**DIRECTIONS**
Print all of the records. Exclude the images.
= = =
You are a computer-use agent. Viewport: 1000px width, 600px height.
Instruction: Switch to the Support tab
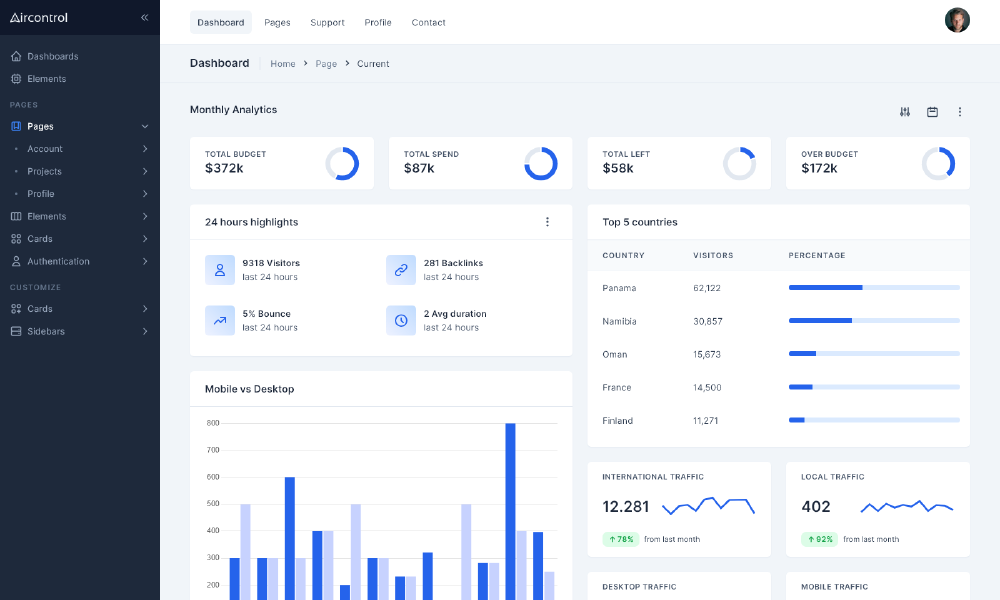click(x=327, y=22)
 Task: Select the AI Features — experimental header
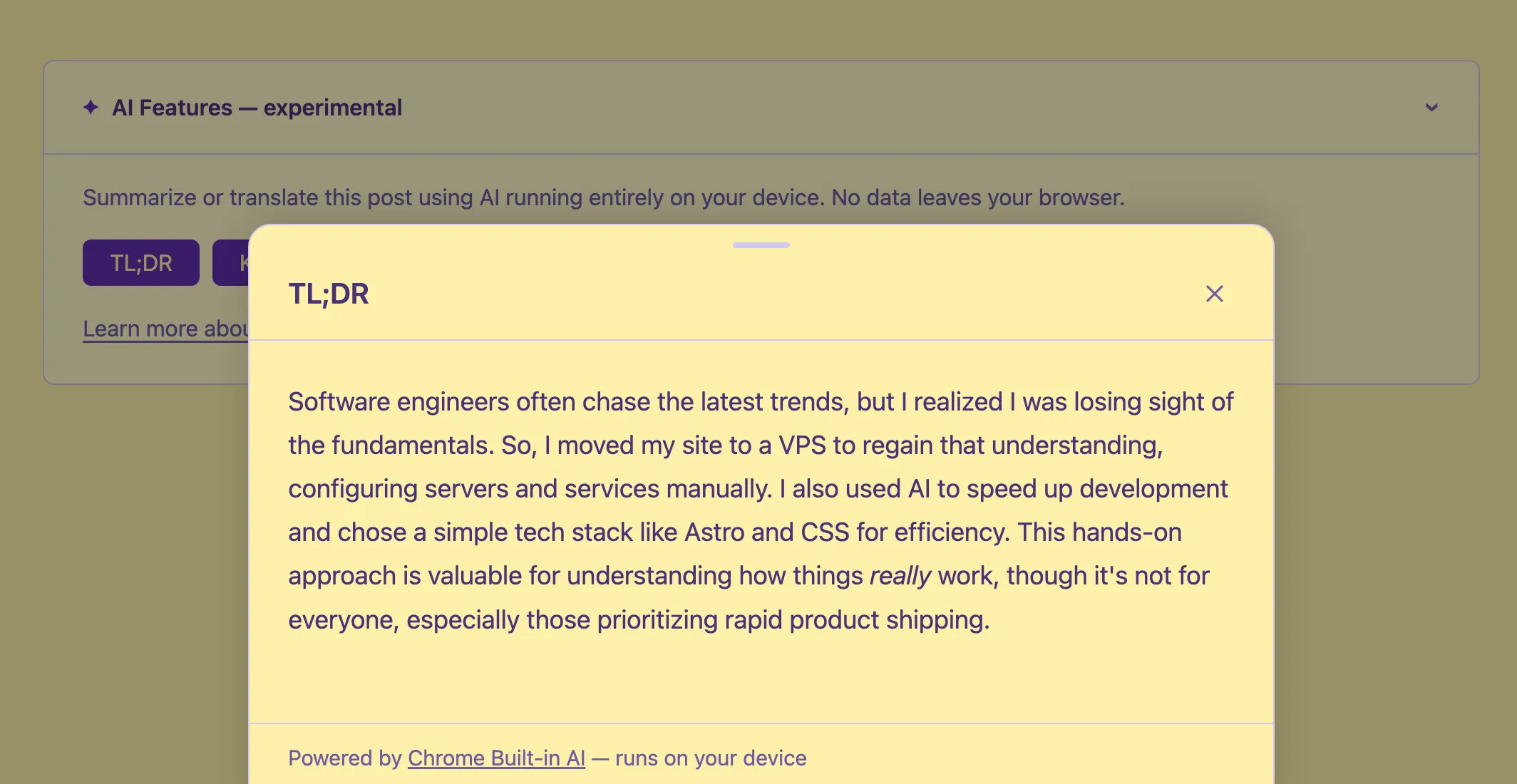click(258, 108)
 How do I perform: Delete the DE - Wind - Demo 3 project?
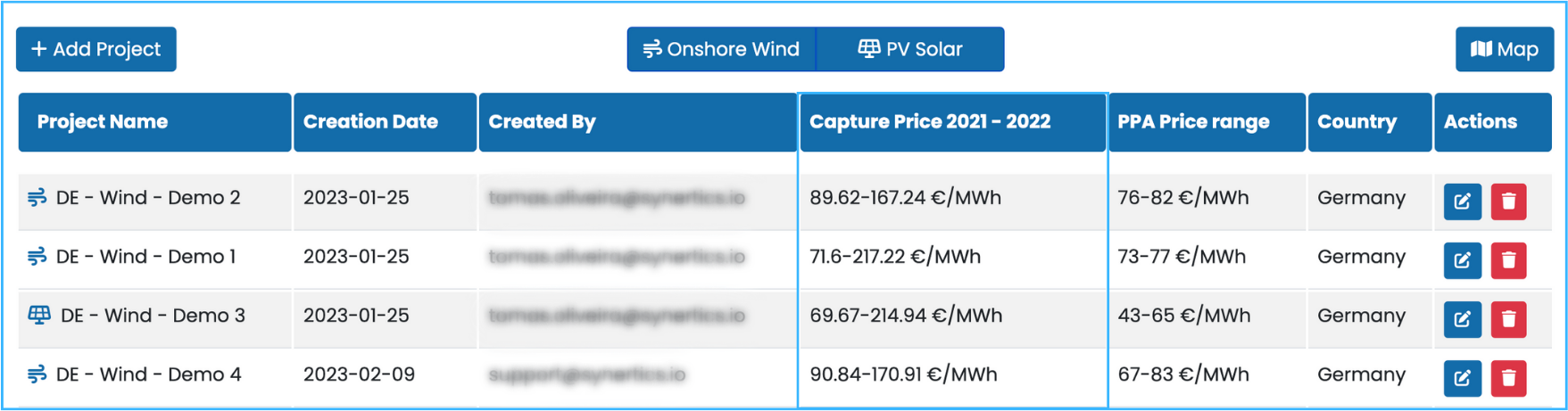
= = =
**EXERCISE RESULT**
You are a computer-use agent. Viewport: 1000px width, 600px height.
Instruction: Switch to the Support tab
click(x=327, y=22)
 Task: Select the AI Features — experimental header
click(258, 108)
 How do I perform: Delete the DE - Wind - Demo 3 project?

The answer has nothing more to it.